▸ Stored data
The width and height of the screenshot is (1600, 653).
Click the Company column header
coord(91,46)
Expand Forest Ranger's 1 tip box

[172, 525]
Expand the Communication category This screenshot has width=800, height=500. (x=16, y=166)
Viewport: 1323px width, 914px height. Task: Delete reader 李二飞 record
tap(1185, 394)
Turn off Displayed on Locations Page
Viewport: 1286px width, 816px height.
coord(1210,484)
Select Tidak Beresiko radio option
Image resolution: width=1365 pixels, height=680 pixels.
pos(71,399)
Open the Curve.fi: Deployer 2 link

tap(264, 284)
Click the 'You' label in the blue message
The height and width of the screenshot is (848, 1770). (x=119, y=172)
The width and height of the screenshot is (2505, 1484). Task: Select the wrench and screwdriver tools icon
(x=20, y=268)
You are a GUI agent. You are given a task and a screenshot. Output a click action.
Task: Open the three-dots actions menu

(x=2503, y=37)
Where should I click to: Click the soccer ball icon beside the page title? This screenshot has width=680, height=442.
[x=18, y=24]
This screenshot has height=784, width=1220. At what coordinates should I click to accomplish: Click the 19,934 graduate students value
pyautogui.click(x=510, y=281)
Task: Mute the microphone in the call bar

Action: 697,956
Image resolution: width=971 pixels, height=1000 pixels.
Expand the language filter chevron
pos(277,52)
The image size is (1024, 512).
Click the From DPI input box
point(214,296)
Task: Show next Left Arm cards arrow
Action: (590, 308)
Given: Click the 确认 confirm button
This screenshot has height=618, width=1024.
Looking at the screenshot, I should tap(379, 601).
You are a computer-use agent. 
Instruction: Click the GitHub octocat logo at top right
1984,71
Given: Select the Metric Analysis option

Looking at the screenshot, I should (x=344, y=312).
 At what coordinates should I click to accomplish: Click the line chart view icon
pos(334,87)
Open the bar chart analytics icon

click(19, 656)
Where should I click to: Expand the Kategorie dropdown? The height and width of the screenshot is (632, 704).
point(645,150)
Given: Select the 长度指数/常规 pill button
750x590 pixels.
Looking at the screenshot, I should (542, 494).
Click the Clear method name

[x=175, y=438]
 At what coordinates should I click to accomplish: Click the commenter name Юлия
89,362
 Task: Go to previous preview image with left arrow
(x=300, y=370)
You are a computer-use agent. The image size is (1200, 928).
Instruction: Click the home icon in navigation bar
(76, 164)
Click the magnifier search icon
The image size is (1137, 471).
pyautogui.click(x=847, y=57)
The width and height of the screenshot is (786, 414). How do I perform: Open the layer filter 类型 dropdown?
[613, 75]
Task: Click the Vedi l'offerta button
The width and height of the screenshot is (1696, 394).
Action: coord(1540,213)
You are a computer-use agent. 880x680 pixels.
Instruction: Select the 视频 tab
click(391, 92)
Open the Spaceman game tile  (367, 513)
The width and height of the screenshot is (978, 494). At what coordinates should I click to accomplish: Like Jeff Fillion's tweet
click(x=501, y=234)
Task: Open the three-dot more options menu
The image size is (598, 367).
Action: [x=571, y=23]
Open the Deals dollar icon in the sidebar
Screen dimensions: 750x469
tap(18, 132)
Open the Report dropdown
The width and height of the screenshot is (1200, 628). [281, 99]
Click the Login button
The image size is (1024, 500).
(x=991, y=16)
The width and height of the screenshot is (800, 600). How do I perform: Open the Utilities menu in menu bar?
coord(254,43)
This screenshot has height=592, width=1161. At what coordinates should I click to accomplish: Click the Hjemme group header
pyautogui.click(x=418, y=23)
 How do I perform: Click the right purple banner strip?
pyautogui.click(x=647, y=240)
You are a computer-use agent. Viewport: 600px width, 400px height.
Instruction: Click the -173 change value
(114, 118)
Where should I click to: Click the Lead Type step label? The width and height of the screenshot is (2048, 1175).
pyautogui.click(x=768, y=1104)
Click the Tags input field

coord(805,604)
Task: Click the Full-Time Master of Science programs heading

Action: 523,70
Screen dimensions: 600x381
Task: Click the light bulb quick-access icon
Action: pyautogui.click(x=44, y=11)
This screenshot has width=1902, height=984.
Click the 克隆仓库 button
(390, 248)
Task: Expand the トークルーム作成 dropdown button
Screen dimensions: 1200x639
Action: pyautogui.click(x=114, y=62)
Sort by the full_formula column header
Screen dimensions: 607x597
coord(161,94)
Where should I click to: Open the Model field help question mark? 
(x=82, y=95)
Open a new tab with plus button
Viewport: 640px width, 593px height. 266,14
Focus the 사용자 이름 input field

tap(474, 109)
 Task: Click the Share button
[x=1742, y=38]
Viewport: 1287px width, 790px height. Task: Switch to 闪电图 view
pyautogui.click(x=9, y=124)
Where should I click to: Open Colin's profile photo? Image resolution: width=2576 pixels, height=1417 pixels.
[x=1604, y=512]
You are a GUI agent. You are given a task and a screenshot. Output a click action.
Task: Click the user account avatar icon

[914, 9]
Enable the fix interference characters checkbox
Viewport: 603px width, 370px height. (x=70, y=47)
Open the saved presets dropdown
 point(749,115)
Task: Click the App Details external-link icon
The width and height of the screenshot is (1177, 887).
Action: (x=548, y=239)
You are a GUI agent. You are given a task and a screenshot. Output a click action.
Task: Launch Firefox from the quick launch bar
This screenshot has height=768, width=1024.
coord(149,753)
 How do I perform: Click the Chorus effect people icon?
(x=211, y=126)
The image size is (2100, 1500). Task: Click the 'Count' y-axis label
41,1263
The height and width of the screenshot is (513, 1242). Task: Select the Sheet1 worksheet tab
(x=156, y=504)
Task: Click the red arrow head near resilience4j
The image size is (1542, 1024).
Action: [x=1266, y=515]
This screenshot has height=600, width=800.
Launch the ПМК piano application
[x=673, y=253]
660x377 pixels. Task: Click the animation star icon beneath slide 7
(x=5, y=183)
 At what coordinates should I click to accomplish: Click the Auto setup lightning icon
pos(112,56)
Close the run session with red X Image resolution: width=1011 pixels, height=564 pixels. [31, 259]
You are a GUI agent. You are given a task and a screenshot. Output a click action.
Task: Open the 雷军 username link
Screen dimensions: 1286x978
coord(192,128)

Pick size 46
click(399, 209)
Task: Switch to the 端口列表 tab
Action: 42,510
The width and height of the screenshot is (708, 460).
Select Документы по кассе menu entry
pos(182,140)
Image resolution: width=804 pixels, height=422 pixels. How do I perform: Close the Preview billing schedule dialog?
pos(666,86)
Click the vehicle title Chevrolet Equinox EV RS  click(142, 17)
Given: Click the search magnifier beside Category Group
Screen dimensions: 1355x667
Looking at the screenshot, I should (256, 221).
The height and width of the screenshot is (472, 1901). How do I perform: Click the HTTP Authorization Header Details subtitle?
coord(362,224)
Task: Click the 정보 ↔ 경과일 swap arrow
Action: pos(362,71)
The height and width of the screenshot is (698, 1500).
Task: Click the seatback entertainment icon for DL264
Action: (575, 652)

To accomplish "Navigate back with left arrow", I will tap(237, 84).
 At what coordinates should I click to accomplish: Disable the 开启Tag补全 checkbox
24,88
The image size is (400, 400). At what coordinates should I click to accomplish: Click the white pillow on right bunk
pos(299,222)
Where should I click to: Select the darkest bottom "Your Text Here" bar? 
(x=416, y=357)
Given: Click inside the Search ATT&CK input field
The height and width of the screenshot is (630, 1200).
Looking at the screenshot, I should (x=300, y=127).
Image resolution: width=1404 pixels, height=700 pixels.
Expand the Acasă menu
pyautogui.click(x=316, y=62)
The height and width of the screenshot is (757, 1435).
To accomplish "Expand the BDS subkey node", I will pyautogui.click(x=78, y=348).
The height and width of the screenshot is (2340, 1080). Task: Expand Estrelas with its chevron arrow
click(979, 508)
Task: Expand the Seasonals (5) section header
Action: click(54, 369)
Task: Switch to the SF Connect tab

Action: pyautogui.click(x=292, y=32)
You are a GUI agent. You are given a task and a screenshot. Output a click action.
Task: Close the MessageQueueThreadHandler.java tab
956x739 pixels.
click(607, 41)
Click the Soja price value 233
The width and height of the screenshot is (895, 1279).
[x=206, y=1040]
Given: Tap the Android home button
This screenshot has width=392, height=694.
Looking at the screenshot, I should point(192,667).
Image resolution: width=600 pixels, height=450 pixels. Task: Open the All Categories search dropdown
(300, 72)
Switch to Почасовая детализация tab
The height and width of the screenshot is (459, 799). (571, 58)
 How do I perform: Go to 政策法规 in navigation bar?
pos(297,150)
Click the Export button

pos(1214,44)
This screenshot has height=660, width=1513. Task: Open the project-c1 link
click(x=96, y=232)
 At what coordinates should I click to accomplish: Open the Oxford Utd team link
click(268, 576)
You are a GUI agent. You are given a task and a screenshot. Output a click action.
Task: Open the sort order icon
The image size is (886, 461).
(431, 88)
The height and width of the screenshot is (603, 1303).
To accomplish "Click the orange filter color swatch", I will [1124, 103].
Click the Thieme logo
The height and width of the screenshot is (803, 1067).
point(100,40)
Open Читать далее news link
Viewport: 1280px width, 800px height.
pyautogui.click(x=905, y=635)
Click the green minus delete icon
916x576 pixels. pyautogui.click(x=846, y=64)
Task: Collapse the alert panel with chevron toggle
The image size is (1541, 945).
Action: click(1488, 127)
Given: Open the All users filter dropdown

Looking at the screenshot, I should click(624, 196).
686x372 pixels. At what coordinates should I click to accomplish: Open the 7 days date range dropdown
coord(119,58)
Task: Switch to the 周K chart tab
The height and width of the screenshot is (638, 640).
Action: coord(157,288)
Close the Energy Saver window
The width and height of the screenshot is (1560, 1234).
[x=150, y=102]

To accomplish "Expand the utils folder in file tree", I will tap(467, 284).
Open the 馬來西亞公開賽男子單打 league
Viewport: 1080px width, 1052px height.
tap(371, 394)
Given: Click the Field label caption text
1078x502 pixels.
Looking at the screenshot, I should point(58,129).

▸ INSTRUCTIONS TO FOLLOW
All lines of the entries above where "magnifier" turns up should be reported.

▸ COMPLETED EXERCISE
Click the magnifier search icon
Given: Click the search magnifier beside Category Group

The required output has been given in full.